Centre for Social Ethics and Policy, School of Law Manchester, University of Manchester, Manchester, UK.
Health Expect. 2011 Jun;14(2):201-9. doi: 10.1111/j.1369-7625.2011.00673.x. Epub 2011 Apr 27.
To analyse whether the traditional allocation of decision-making responsibility is still justifiable. And, if not to analyse the strength of claims made by other health care professions and by patients.

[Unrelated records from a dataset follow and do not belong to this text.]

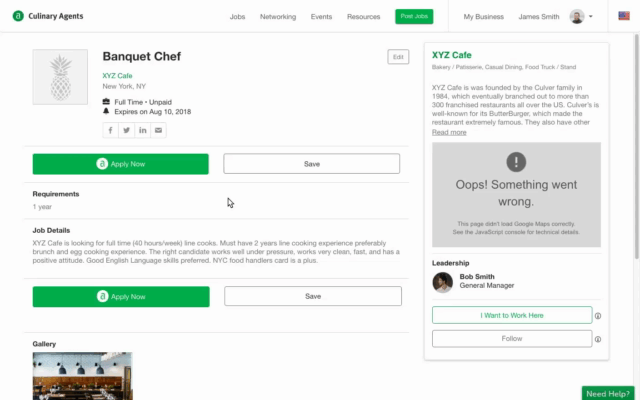Share job on Twitter icon
Screen dimensions: 640x400
tap(127, 130)
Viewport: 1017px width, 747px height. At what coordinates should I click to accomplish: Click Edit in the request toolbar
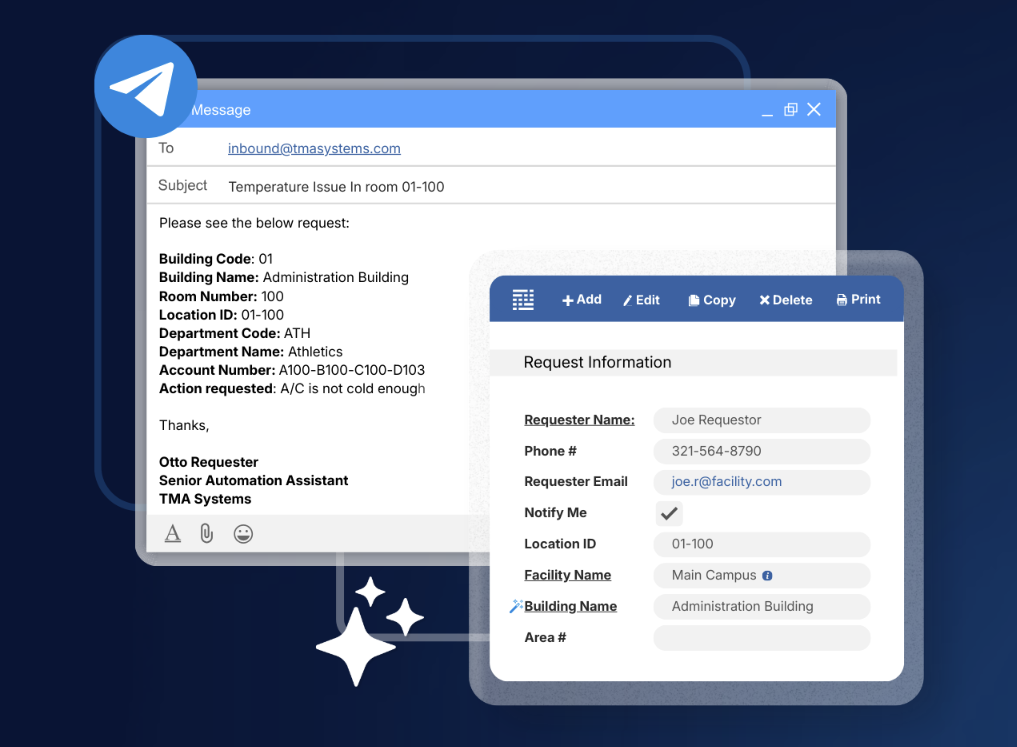pos(641,300)

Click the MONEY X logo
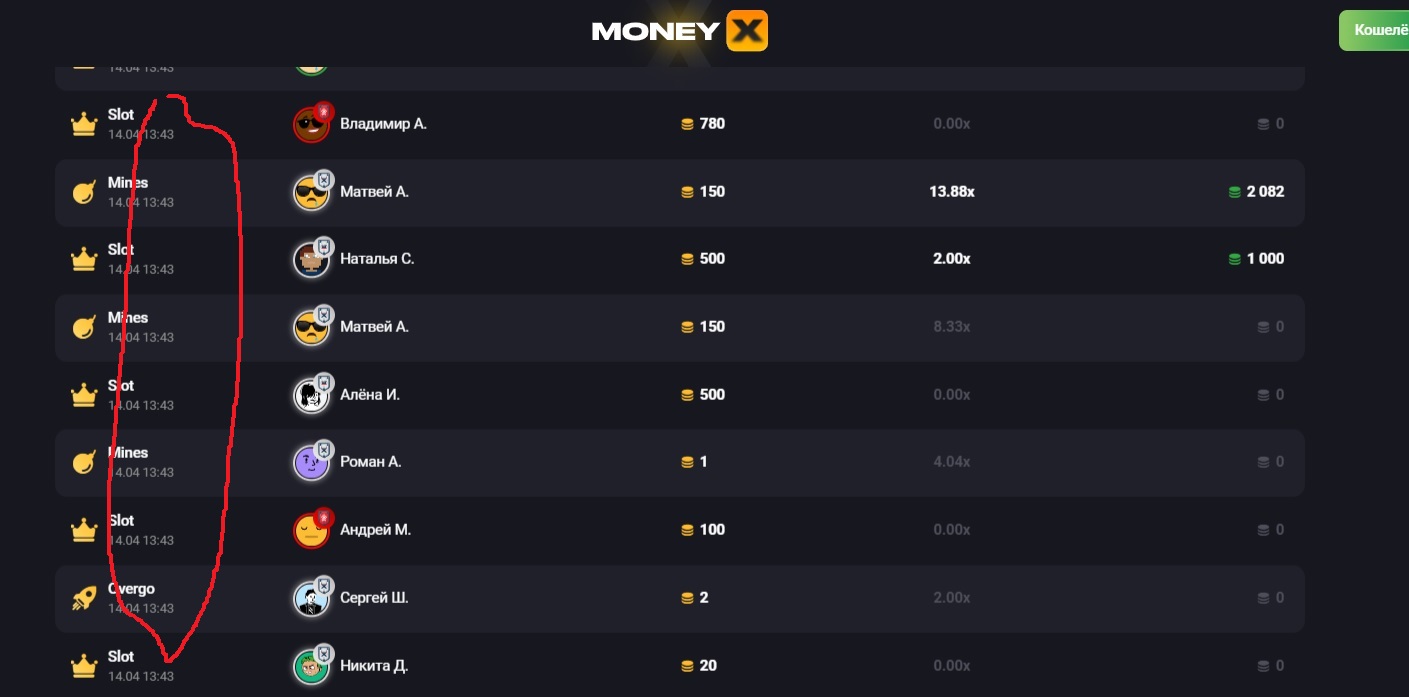680,31
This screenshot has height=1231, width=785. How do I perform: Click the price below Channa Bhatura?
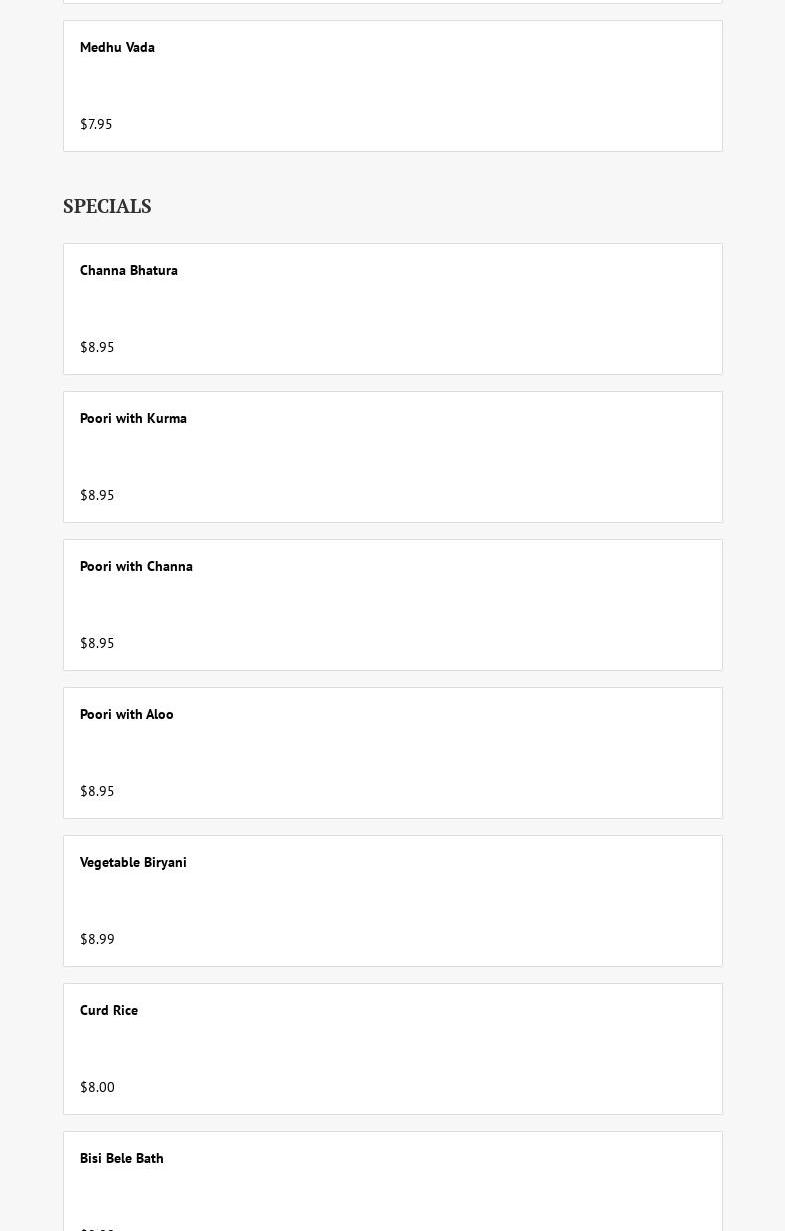[x=97, y=347]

Traditionally doctors have been responsible for choices of treatment, both in terms of deciding and in terms of taking responsibility for the decisions. But modern health care work often takes place in teams involving health care professionals from different professions as well as the patient. In such teams it may not be obvious who should be responsible for treatment choice.
Philosophical analysis of epistemic, ethical and organizational arguments, including analysis of the historical origins of these arguments.
The epistemic, ethical and organizational arguments for maintaining a primary decision making role for doctors are not sound. Other health care professionals can, in some circumstances make stronger and more justified claims. The arguments against allocation decision making authority to patients are also invalid or unsound in many circumstances.
There are many situations in which final responsibility for treatment choice should rest with health care professionals who are not doctors and with patients.
分析传统的决策责任分配是否仍然合理。如果不合理,分析其他医疗保健专业人员和患者提出的主张的依据。
传统上,医生在治疗选择方面承担责任,包括决策和对决策负责。但现代医疗保健工作通常在涉及不同专业的医疗保健专业人员以及患者的团队中进行。在这样的团队中,谁应该负责治疗选择可能并不明显。
对认识论、伦理和组织论点进行哲学分析,包括对这些论点的历史起源的分析。
为保持医生在主要决策中的作用而提出的认识论、伦理和组织论点站不住脚。在某些情况下,其他医疗保健专业人员可以提出更有力和更合理的主张。反对将决策权力分配给患者的论点在许多情况下也是无效或站不住脚的。
在许多情况下,最终应对治疗选择负责的应该是非医生的医疗保健专业人员和患者。